Student Leader in California Blasted for ‘Blatantly Antisemitic’ Remarks, Holocaust Denial
by Eliezer Sherman
Sacramento region community college student trustee Cameron Weaver’s recent comments questioning the number of Jewish Holocaust victims are “blatantly antisemitic” and constitute “clear Holocaust denial,” said one of the heads of a nonprofit organization committed to combating antisemitism at institutions of higher learning in the U.S. on Wednesday.
“Weaver’s comments are a clear form of Holocaust denial,” said AMCHA Initiative co-founder Tammi Rossman-Benjamin, a University of California, Santa Cruz lecturer. “They are not only ‘troubling, misguided and abhorrent,’ as Los Rios Community College President Johnson has called them; they are blatantly antisemitic and should be identified as such by college administrators.”
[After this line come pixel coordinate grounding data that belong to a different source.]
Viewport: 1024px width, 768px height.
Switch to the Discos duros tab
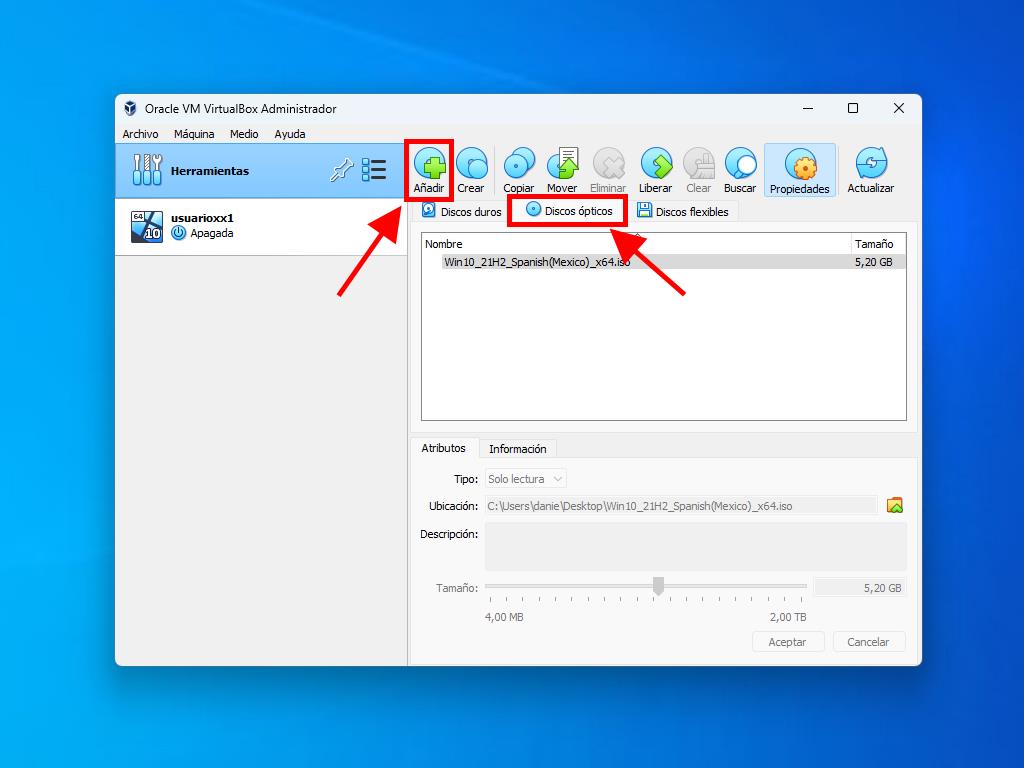(462, 212)
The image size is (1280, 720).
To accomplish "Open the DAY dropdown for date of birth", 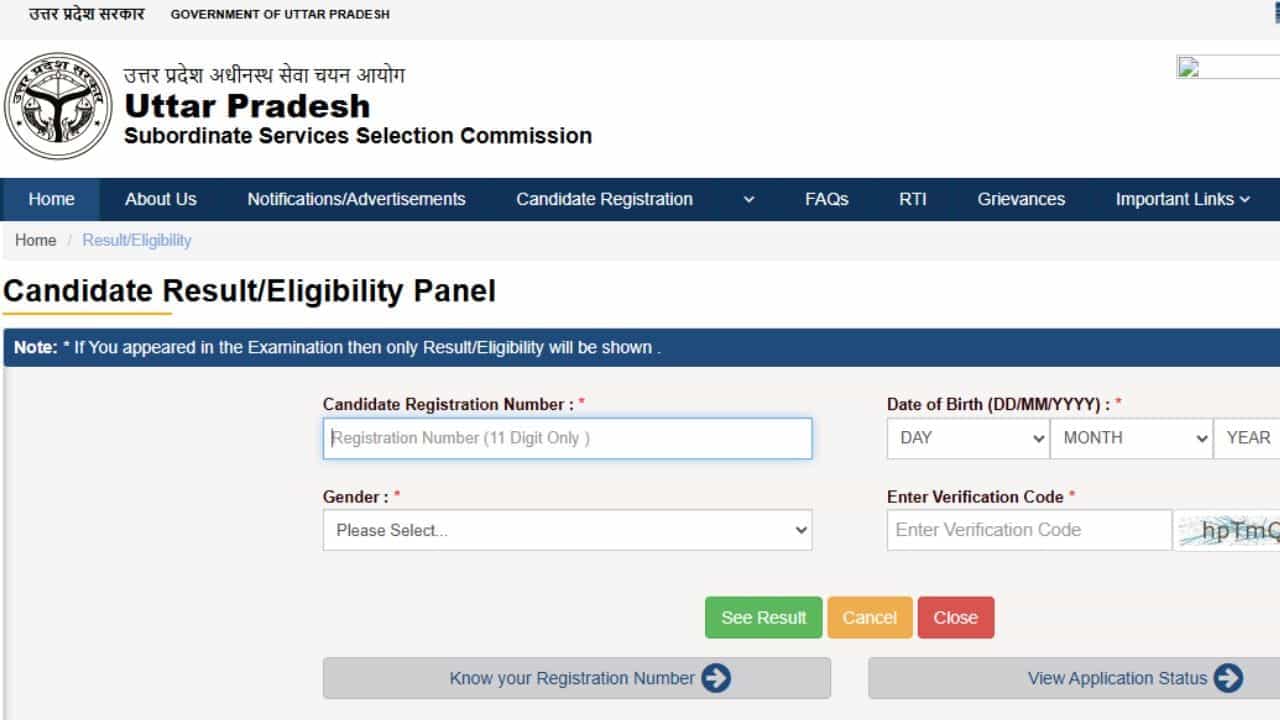I will pos(967,438).
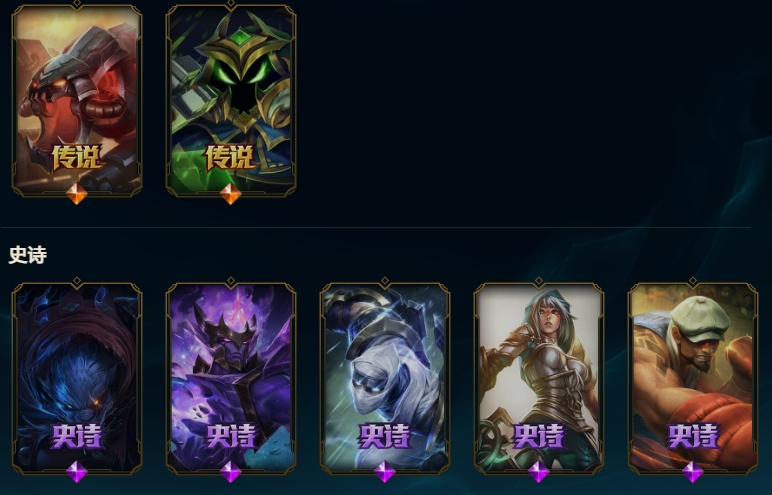This screenshot has width=772, height=495.
Task: Open the boxer with flat cap skin card
Action: tap(693, 379)
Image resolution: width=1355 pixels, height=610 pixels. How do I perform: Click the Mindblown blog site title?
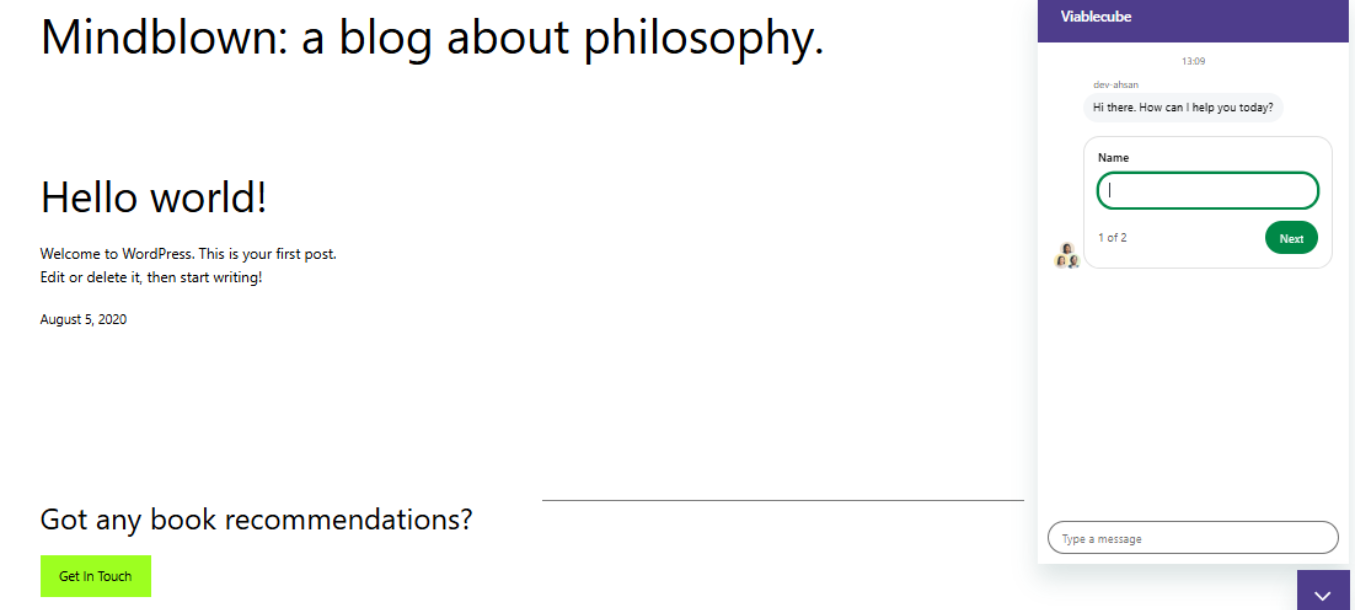click(x=432, y=37)
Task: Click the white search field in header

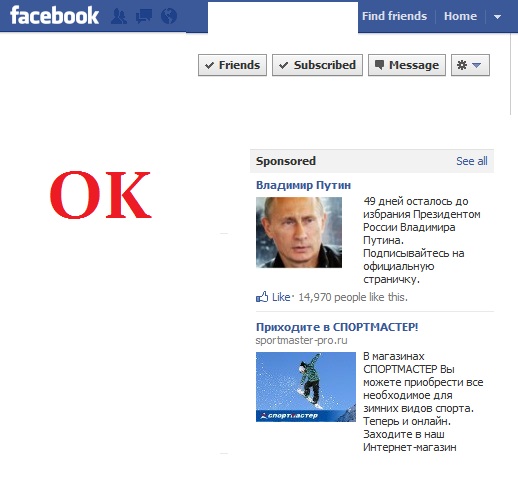Action: pyautogui.click(x=283, y=17)
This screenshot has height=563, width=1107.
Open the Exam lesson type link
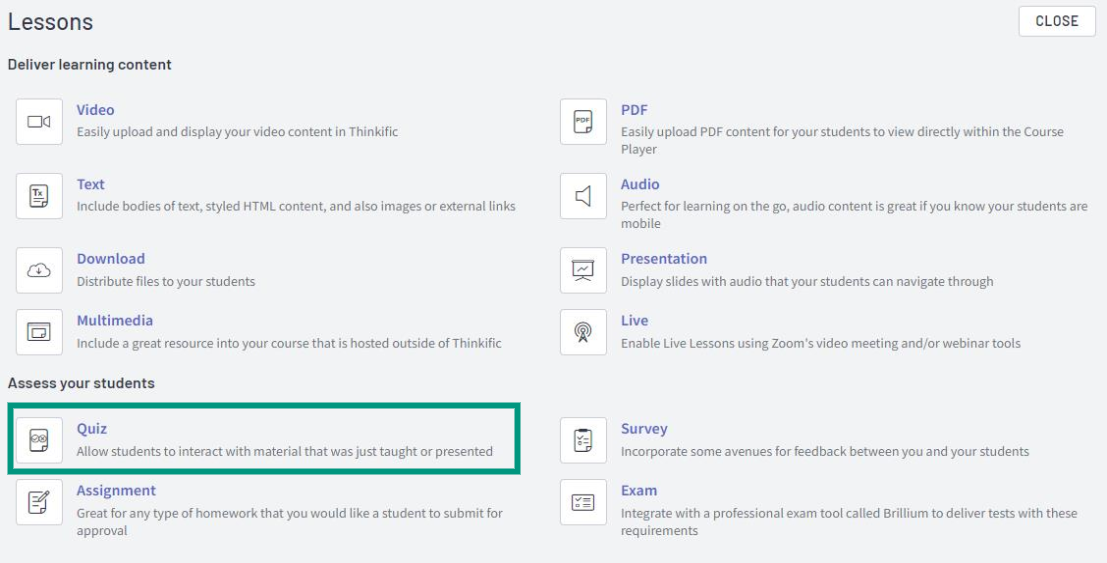(639, 490)
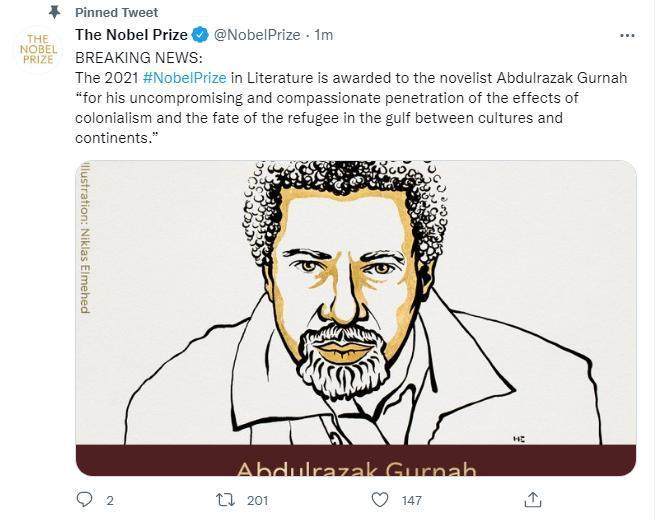Click The Nobel Prize display name
The width and height of the screenshot is (656, 520).
coord(132,35)
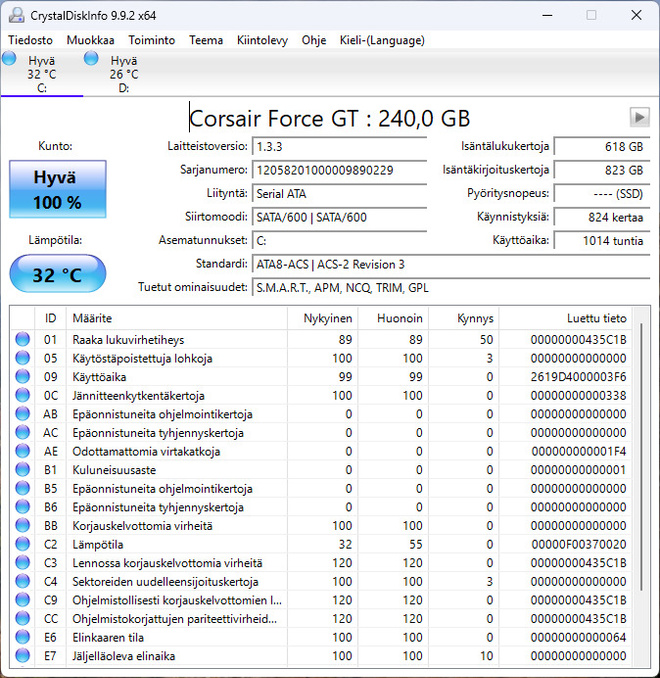Select the Käyttöaika attribute row 09
This screenshot has width=660, height=678.
click(x=320, y=377)
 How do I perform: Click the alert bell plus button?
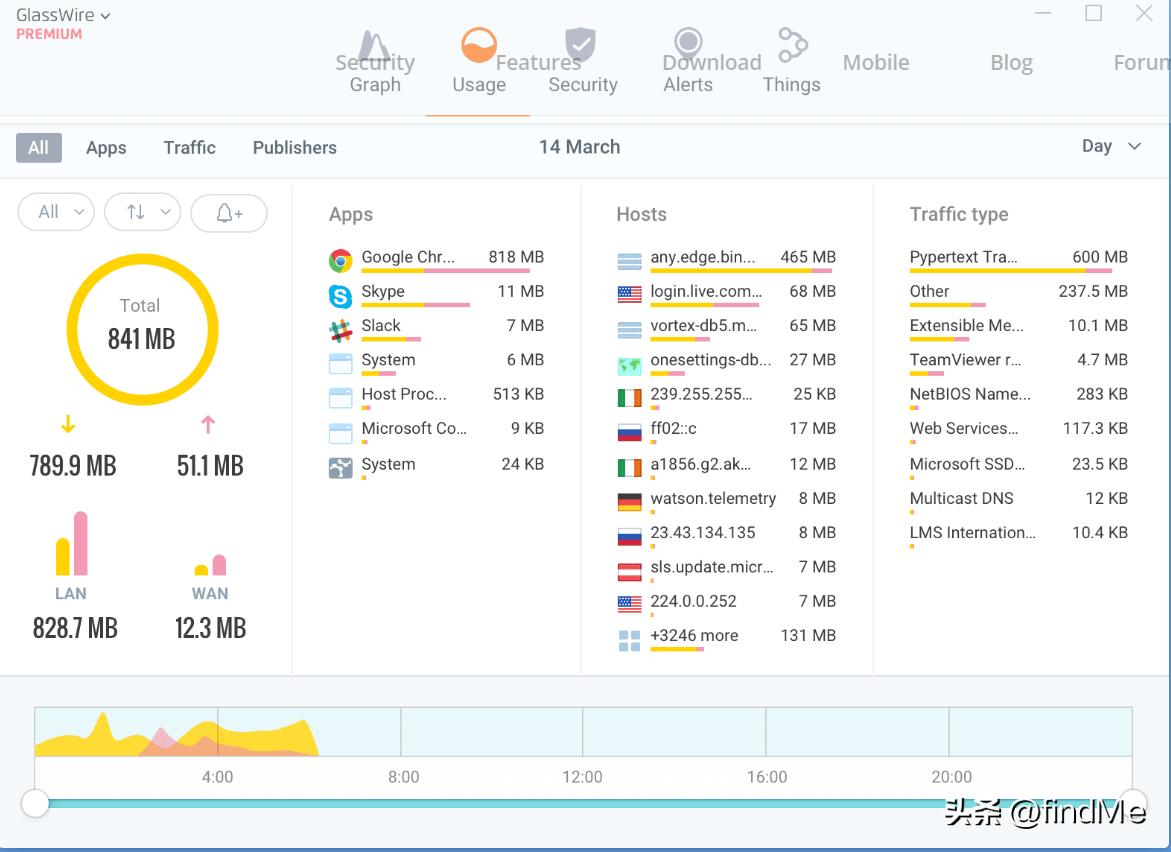(x=229, y=212)
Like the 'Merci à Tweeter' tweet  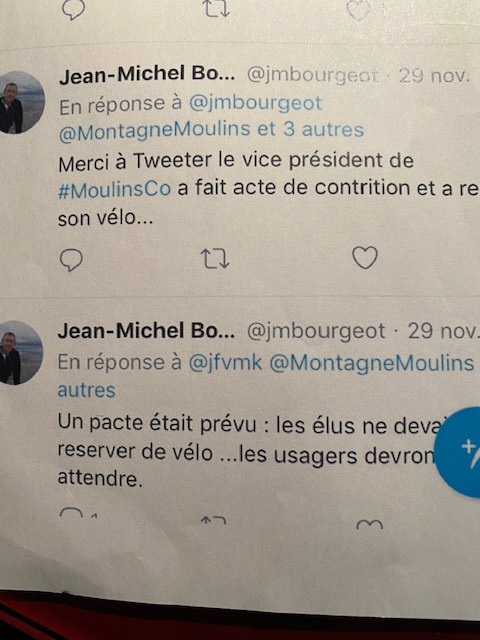pos(365,258)

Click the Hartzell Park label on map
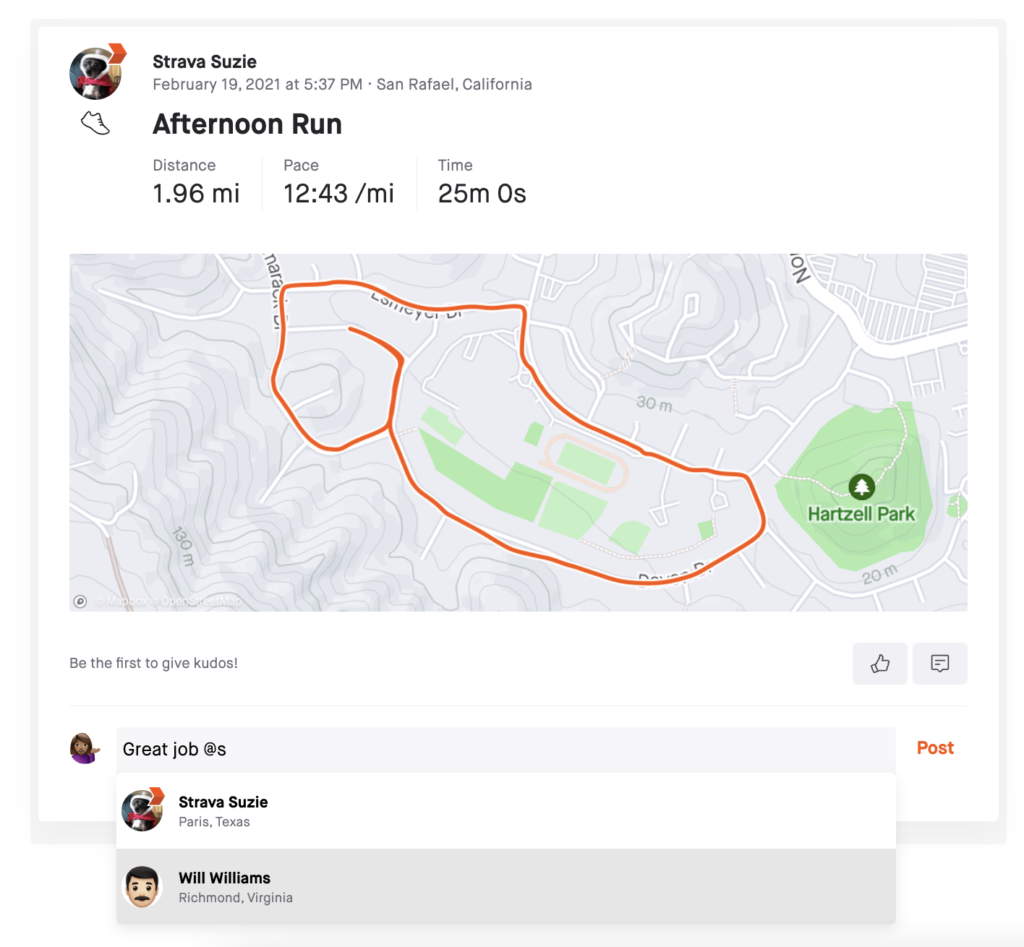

Weaver raised eyebrows following a September 18 interview with the Current, the student newspaper of the American River College, a community college near Sacramento.
“Now I’m definitely not gonna go out and venture and say anything like, ‘Oh, the Holocaust didn’t happen.’ There are tons of people that make that argument. And from a really non-biased perspective, I completely disagree, but I also completely agree. What I mean when I say both is I don’t know the answer,” Weaver told the paper, according to the Sacramento Bee, which reported the incident on Tuesday.
The student representative, who receives an $8,500 annual stipend for his role, also alleged that a share of the six million Jewish victims of the Holocaust were actually killed in prior acts of religious persecution, according to the Bee.
Los Rios Community College board president Dustin Johnson distanced the school from the remarks, saying they flew in the face of historical accuracy.
Weaver, meanwhile, apologized for the “tumult” caused by the interview, saying the story did not “accurately reflect my views.” Weaver did not, however, take back his claims.